洛忘川伸手摘去了沐恩头发上的叶子,还在她脑袋上拍了拍:“不闹,回去了。”
沐恩哼了一声,找了一截枯枝当拐棍,不让他抱也不让他扶,硬是自己咬着牙往前走。
洛忘川看着她一瘸一拐的样子,嘴角微勾,脸上却是带着些许苦涩。
只和她共度一夜,他就已经变得不像自己了。
他现在十分嫉妒季慎那个小子。
沐恩回去的路上,自己也留心摘了一些果子,但她一个人抱不住,最后还是要让洛忘川用芭蕉叶裹了带回去。
天已放晴,帐里闷热潮湿,沐恩就跟洛忘川一起坐在外面,她吃刚才摘来的果子,洛忘川则是将一些枯枝放在阳光底下晒,等晒干了就生一堆火。

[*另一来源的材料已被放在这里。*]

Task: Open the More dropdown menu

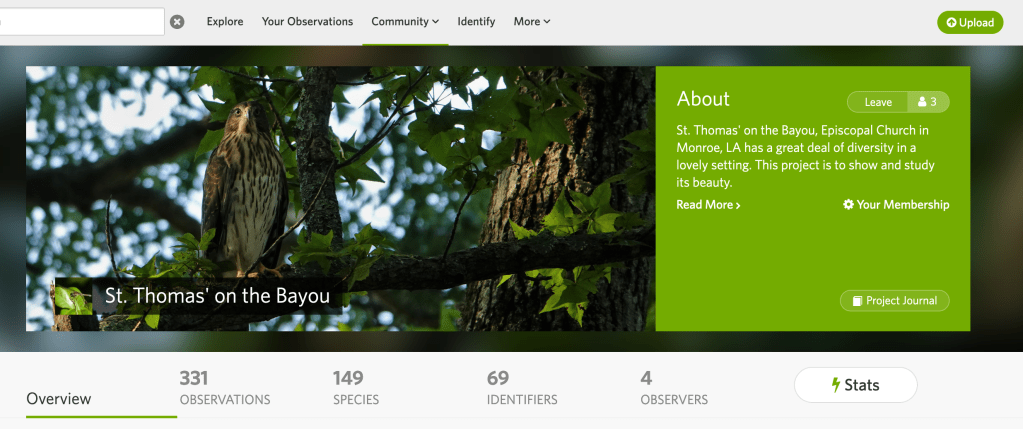Action: click(x=532, y=22)
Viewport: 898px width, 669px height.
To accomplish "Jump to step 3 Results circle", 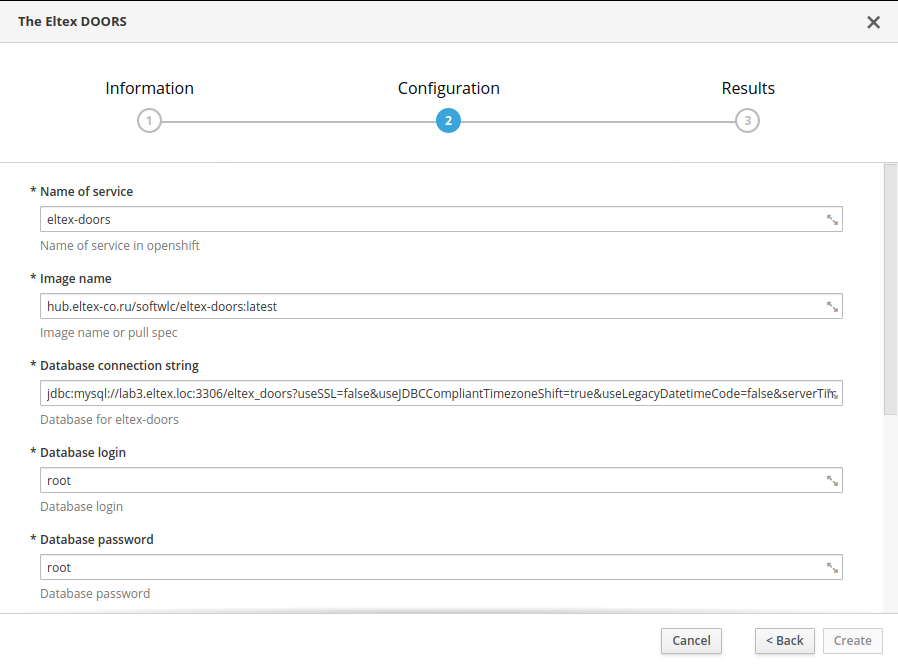I will click(747, 121).
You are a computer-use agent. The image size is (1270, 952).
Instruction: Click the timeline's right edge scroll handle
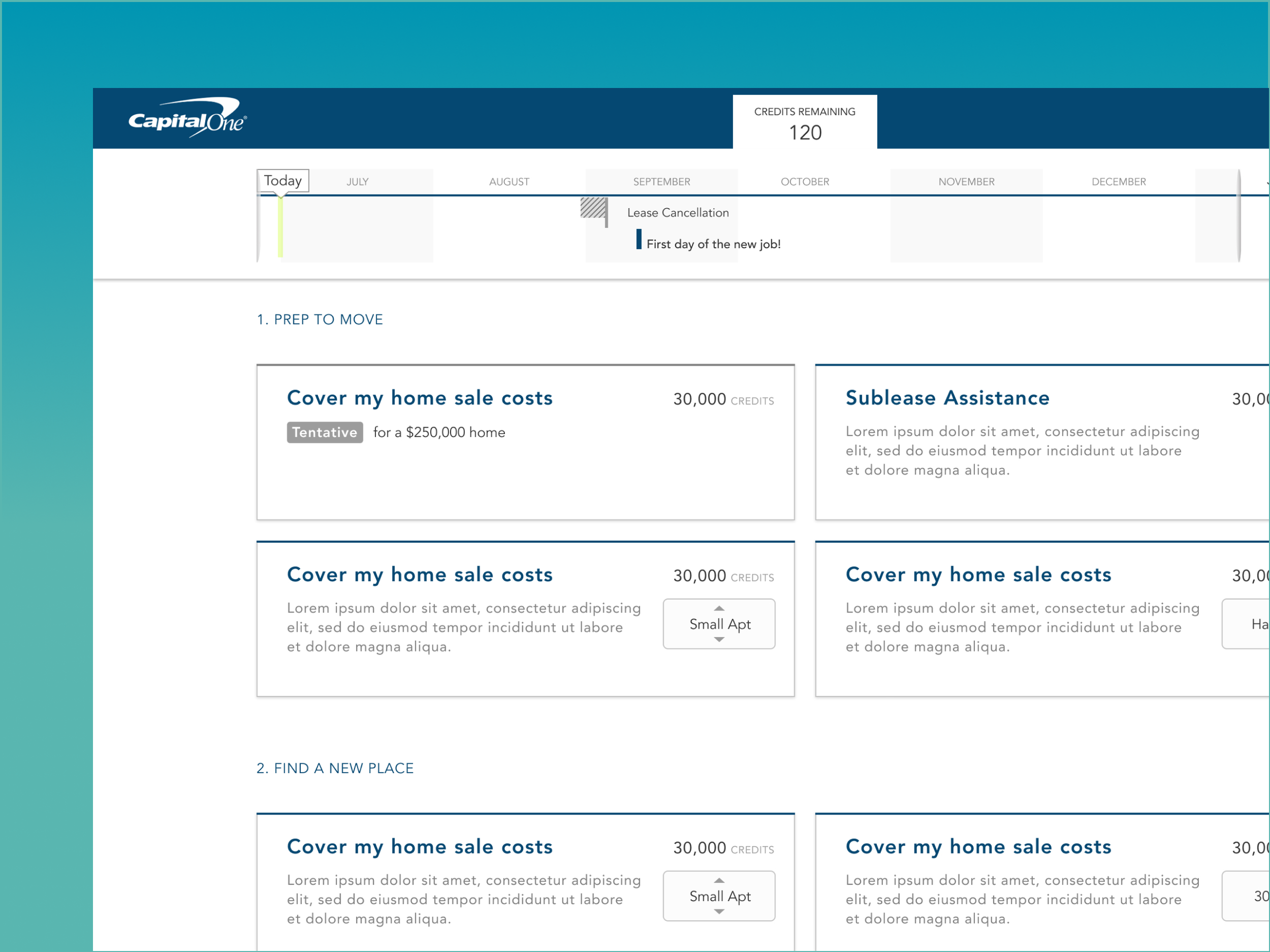coord(1239,216)
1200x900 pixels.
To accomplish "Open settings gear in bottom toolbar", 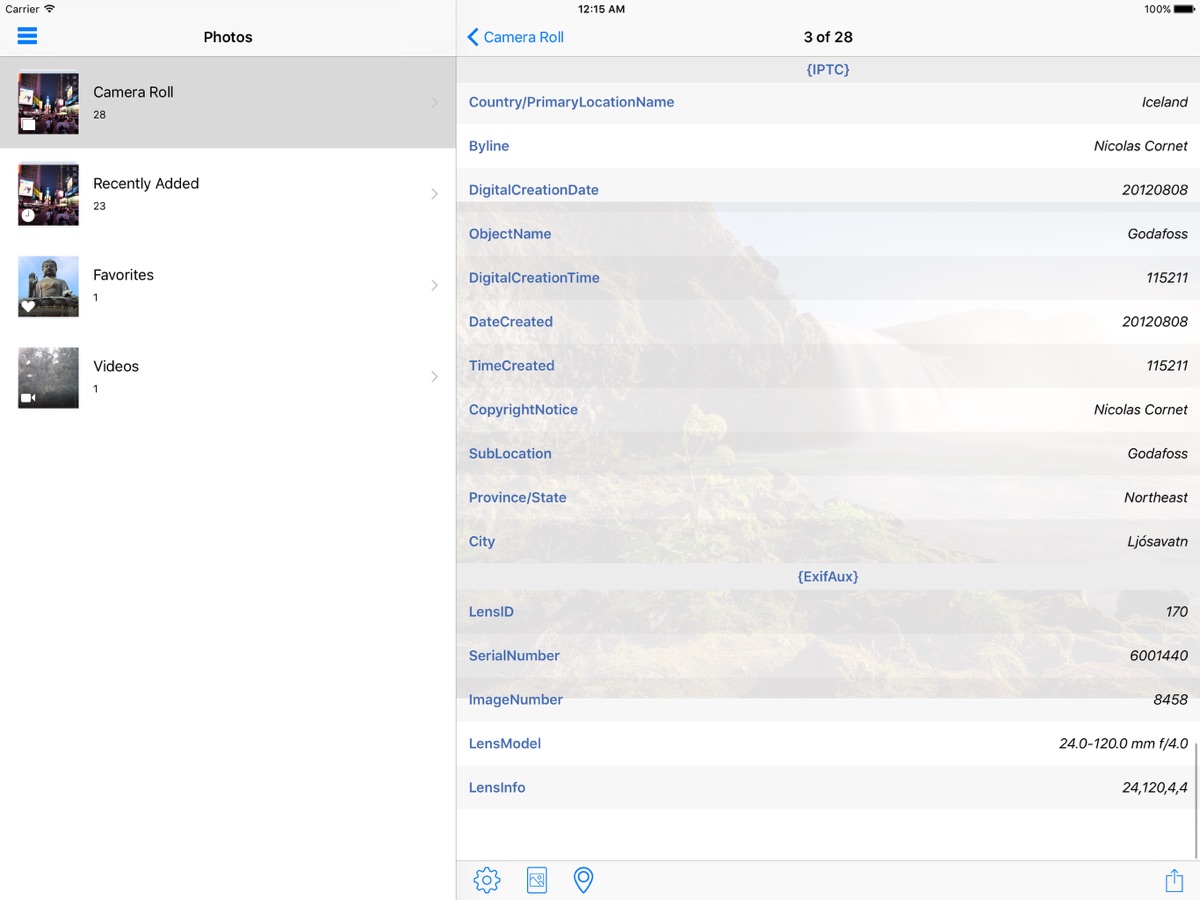I will pos(487,880).
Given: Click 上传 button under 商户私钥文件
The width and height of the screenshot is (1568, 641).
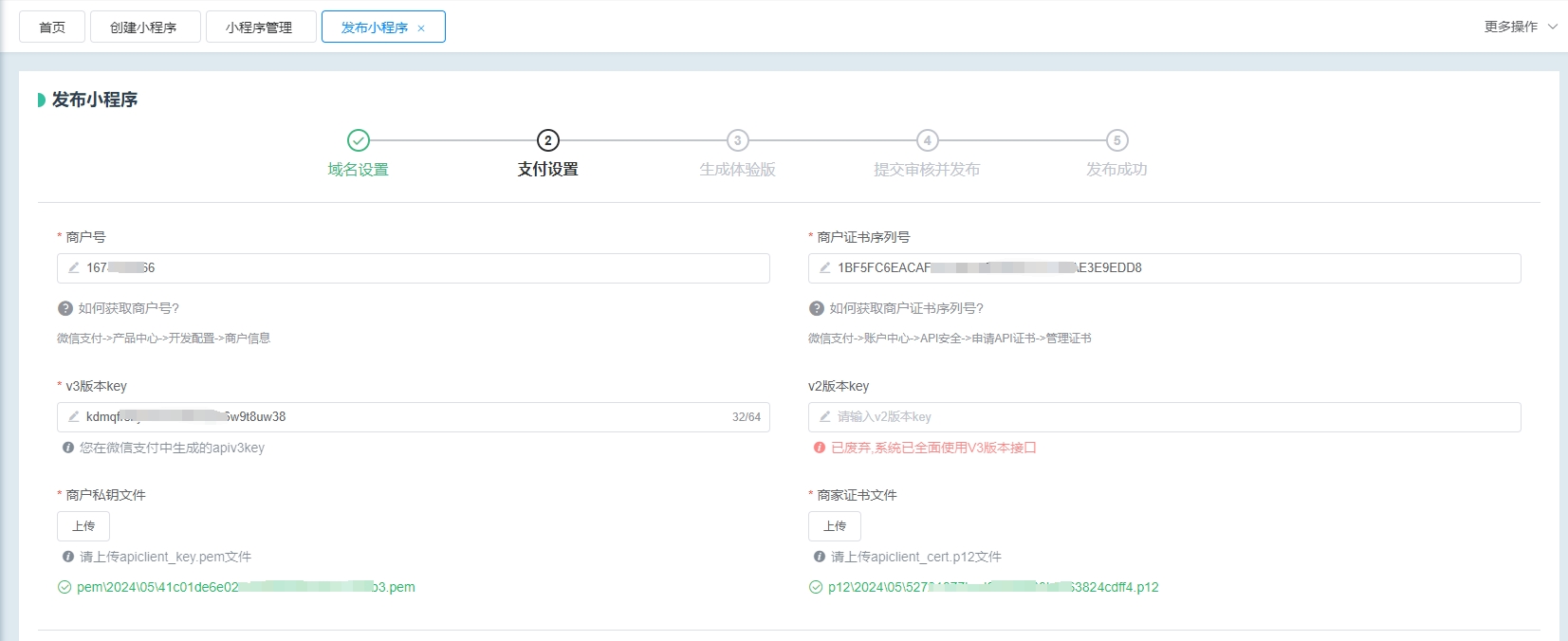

沐恩不吃生食,要是一两天的话,只喝椰汁水果还能将就,时间再长就不行了,蛋白质是不可或缺的。
为了让她吃点肉,自然是需要生火的。
沐恩吃着果子,看他在一旁忙活,等他忙完坐下,她犹豫了片刻,开口问道:“你以前是做什么的?”
洛忘川有点意外的看着她,眼底带着一股异样的情绪。
看起来就像是……
宠溺?
沐恩赶紧别开脸,拿起果子塞嘴里:“我无聊随便问问,你要不想说可以不说。”
“也没什么好说的。”话虽如此,洛忘川还是清清楚楚的交代道,“在陆地上普通的出生,长大,上学,留学,然后就一直做研究,后来遇到季之鸿,去了研究所。”
“你为什么要研究人鱼?”
洛忘川一愣,而后拨弄着手里的枯枝,语气淡淡道:“也没什么特殊的,只是想了解他们究竟是一群怎样的生物。”